Right now, a city can only receive one trade route from each civilization. This is for gameplay reasons, it's more tactical and limits the number of international trade routes, so some of them have to be national. But that's awful for Venice, giving that she can't have secondary cities and in top of that she has double trade routes, so chances are that Venice end up having idle traders. By removing the limitation just for Venice, you can send as many trade routes as you want to the same city, avoiding this problem, and also letting Venice to focus all her trade routes on the city with the best profits.
 
How do you guys deal with the world declaring war on you when you are about to win? Im only in industrial era as germany, almost got all the CS's on the map allied and the world declares war on me because "my behaviour infuriates them". I went from 20 happiness to 35 unhappiness with revolts. How do you avoid this??? It really sucks
 
How do you guys deal with the world declaring war on you when you are about to win? Im only in industrial era as germany, almost got all the CS's on the map allied and the world declares war on me because "my behaviour infuriates them". I went from 20 happiness to 35 unhappiness with revolts. How do you avoid this??? It really sucks
Bigger army, better defense (wonders, religion, policy), better diplomacy, better city placement / empire building (make it hard to effectively attack you...1 or 2 buffer vassals are always nice).

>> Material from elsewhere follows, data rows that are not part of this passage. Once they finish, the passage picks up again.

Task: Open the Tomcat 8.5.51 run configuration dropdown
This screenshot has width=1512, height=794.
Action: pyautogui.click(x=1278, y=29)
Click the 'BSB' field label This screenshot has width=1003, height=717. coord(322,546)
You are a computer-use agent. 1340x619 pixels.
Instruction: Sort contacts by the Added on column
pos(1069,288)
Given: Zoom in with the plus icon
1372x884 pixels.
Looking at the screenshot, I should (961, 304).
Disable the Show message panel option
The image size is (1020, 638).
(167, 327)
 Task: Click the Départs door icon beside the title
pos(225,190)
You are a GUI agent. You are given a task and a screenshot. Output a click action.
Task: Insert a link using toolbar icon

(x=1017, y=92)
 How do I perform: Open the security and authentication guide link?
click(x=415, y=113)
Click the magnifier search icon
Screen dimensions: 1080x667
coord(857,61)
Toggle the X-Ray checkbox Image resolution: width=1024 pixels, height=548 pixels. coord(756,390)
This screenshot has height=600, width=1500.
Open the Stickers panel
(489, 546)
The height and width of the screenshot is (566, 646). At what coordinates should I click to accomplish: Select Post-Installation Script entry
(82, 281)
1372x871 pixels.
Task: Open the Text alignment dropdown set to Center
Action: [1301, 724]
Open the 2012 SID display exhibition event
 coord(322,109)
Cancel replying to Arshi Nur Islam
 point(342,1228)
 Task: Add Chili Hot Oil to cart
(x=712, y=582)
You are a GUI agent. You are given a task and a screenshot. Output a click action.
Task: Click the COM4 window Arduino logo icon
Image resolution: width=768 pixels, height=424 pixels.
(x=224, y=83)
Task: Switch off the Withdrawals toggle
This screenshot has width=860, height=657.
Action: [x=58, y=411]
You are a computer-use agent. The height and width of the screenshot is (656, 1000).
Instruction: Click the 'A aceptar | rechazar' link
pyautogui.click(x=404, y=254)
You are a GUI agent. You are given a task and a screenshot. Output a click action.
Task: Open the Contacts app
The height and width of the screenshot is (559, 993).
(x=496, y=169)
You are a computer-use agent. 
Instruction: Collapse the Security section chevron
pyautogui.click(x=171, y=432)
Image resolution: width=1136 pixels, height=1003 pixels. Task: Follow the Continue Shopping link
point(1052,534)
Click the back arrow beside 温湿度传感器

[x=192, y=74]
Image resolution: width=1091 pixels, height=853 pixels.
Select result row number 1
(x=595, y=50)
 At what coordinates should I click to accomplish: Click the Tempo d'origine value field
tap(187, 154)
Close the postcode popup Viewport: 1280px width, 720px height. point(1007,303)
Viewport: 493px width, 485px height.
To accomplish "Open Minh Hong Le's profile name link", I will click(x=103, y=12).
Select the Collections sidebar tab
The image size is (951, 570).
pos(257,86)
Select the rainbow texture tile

Diplomacy shouldn't be underestimated here: try to drive wedges between the different camps so that they're busy fighting each other.
 
How do you guys deal with the world declaring war on you when you are about to win? Im only in industrial era as germany, almost got all the CS's on the map allied and the world declares war on me because "my behaviour infuriates them". I went from 20 happiness to 35 unhappiness with revolts. How do you avoid this??? It really sucks

Uploading a screenshot of the spot immediately before/as war is declared would be the best way to tell you what to do. My guess is you didn't have a large enough army and they didn't have worse enemies so they ganged up on you happily. My suggestion would be to spend less production on diplomatic units and more on an army, you really don't need every single CS to be allied in industrial, just a solid enough lead to pass what you want. That will make some civs less pissed at you for taking their CS allies, give you more to defend yourself with, and you'll probably even get a Defensive Pact if your army is big enough, or scare some weaker civs away from attacking you. Also make sure you aren't making too many civs mad with your proposals/voting.

A good idea if you haven't already done it is to turn on transparent diplomacy. It gives you the positive/negative diplomatic modifiers you have with each civ in numeric form to better track how they think of you.
 
Question: How is the "religious pressure erosion" for the Universalism enhancer religious belief supposed to work exactly? The description is stated as follows: "Missionaries of this Religion erode existing pressure from other religions by 50% when Spreading Religion." So, for example, if a city has a rival/neighboring religion exerting a pressure of +50 within it, and I use one of my missionaries to spread my religion, that pressure should then drop to +25, no? Because 50% of that +50 pressure should be "eroded", I would expect to see the pressure halved. However, in my current game, this is not what I am observing; instead, I see the rival religious pressure drop by +1 or +2 pressure only, if at all. Is this working as intended? I don't understand how this mechanic is supposed to work. Can someone elucidate?